▶ _REQUIRED WORK_: Reproduce every line of the items below character for character, with no changes.

— begin DATA RECORDS —

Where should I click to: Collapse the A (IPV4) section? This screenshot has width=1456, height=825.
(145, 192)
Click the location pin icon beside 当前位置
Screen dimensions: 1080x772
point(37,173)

— end DATA RECORDS —

▶ _SOLUTION_:
Where should I click to: Collapse the A (IPV4) section? This screenshot has width=1456, height=825.
(145, 192)
Click the location pin icon beside 当前位置
Screen dimensions: 1080x772
point(37,173)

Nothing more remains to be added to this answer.